[[ Exercise data, beginning ]]

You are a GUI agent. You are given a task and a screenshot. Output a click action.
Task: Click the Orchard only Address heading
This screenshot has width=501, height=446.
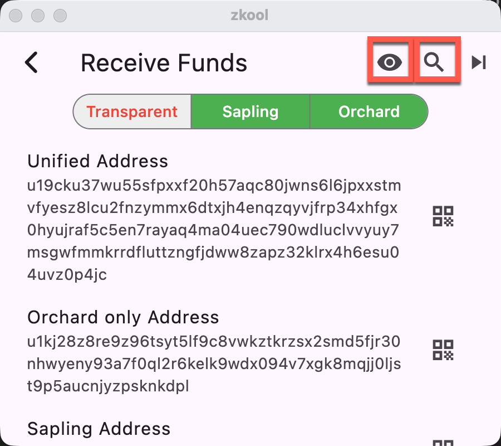tap(124, 318)
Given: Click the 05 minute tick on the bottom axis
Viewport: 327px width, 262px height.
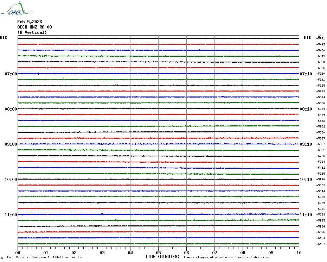Looking at the screenshot, I should click(x=159, y=252).
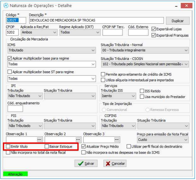Click the Duplicar button
The height and width of the screenshot is (180, 196).
[178, 21]
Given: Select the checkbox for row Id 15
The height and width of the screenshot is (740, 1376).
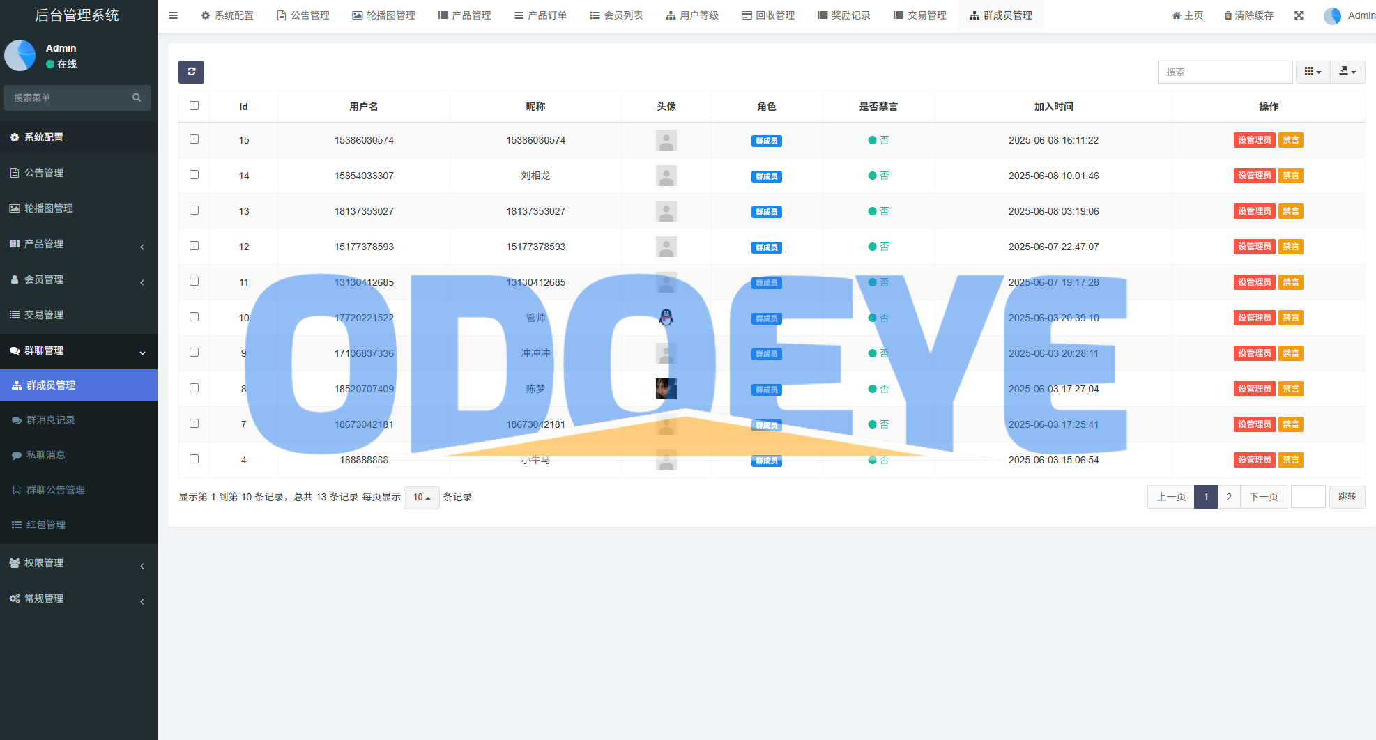Looking at the screenshot, I should pos(194,139).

[[ Exercise data, end ]]

__To do__:
Would you copy out every line of the data above exactly, minus the pictures?

__Response to this exercise__:
You are a GUI agent. You are given a task and a screenshot. Output a click action.
Task: Click the Orchard only Address heading
This screenshot has width=501, height=446.
tap(124, 318)
Given: Click the 05 minute tick on the bottom axis
Viewport: 327px width, 262px height.
Looking at the screenshot, I should click(x=159, y=252).
Click the Duplicar button
The height and width of the screenshot is (180, 196).
[178, 21]
Given: Select the checkbox for row Id 15
The height and width of the screenshot is (740, 1376).
Looking at the screenshot, I should pos(194,139).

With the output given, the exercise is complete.